The dataset collected perception data under non-ideal conditions with a total mileage of over 400 kilometers, and over 10,000 frames of synchronized frames annotated for 3D object detection and tracking, used to evaluate the performance of existing perception algorithms on real non-ideal condition data.

The related research results were published under the title Dual Radar: A Multi-modal Dataset with Dual 4D Radar for Autonomous Driving in Scientific Data, a journal dedicated to publishing datasets with scientific value.

The environmental perception of autonomous driving systems is crucial for ensuring safety and reliability, but existing sensor technologies still face many challenges in complex and dynamic driving environments. 4D millimeter-wave radar has a higher point cloud density and precise vertical resolution compared to traditional 3D radar, making it promising for environmental perception in autonomous driving.

Currently, there is a lack of comparative analysis on different point cloud densities and noise levels of 4D millimeter-wave radar in the field of autonomous driving.
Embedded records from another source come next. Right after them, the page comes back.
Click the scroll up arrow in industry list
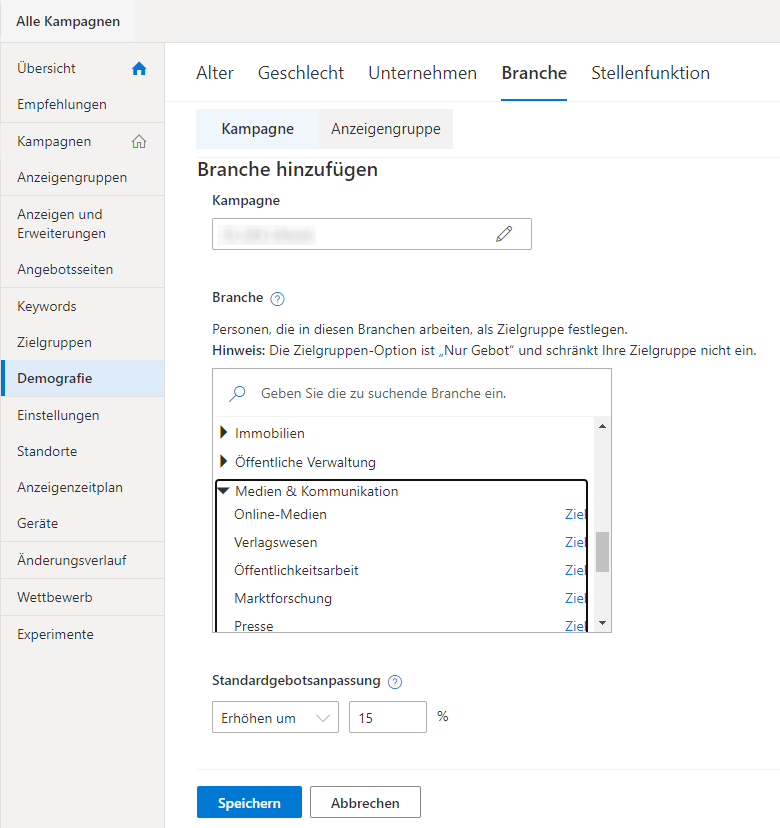Image resolution: width=780 pixels, height=828 pixels. (602, 426)
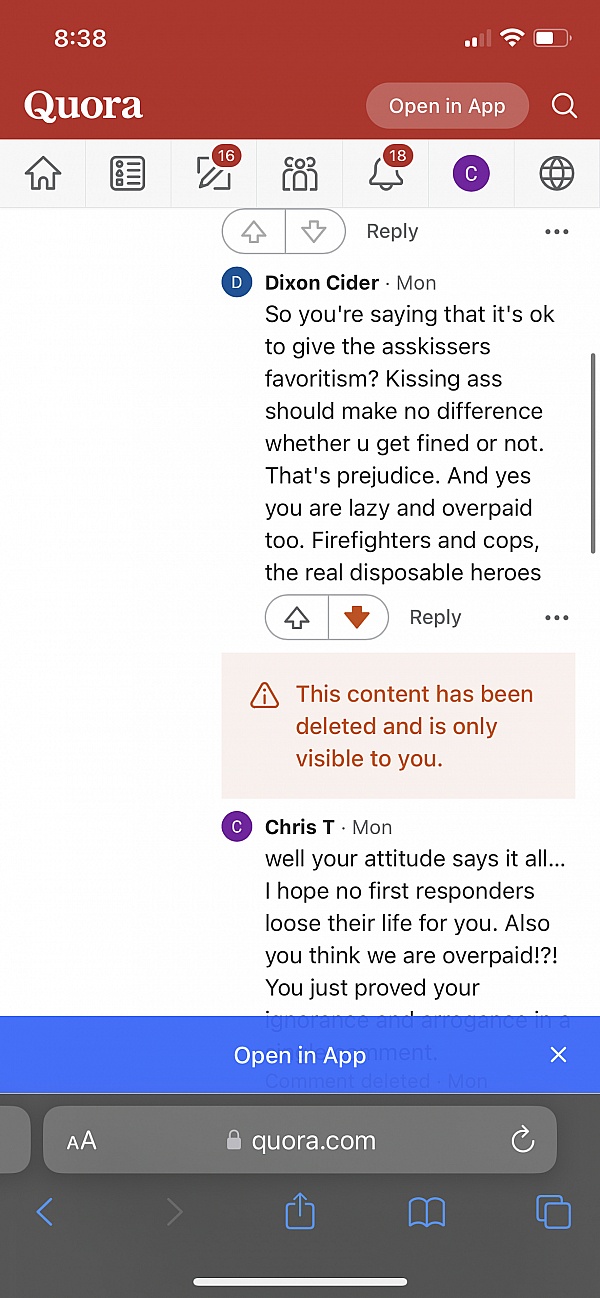Open the Spaces icon in the navigation bar
Viewport: 600px width, 1298px height.
[299, 172]
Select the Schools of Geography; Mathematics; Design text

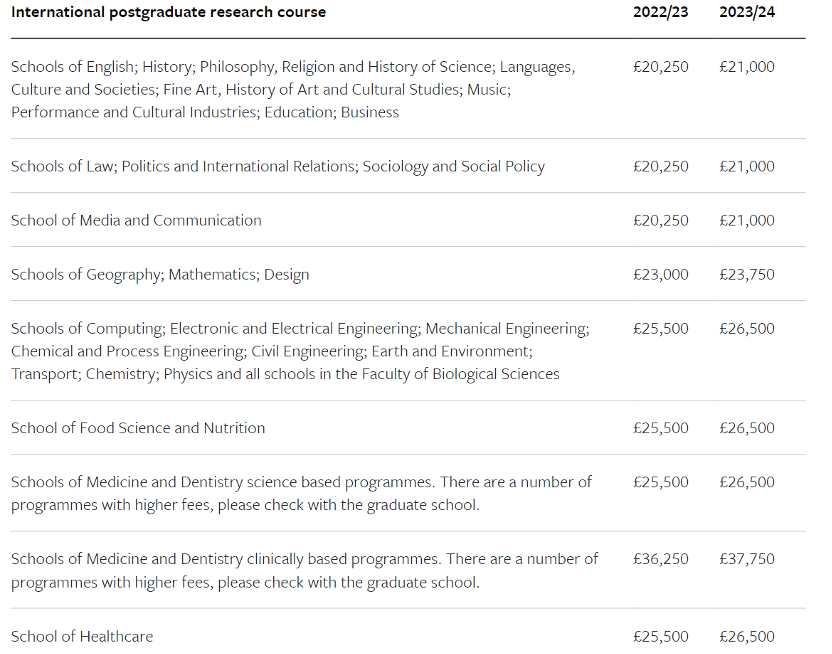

Existing datasets are based on a single type of 4D millimeter-wave radar, making it difficult to balance long-range point cloud data and wide-field point cloud data in the same scene, thus preventing a direct comparison of point cloud densities and noise levels.

To address this issue, the research team proposed a new dataset, Dual Radar, which integrates analysis of radar data with significantly different performance in long-range and wide-field capabilities by introducing two types of 4D radars with distinct characteristics. This advancement aims to propel the development of environmental perception technologies for autonomous driving in adverse weather conditions and complex lighting scenarios.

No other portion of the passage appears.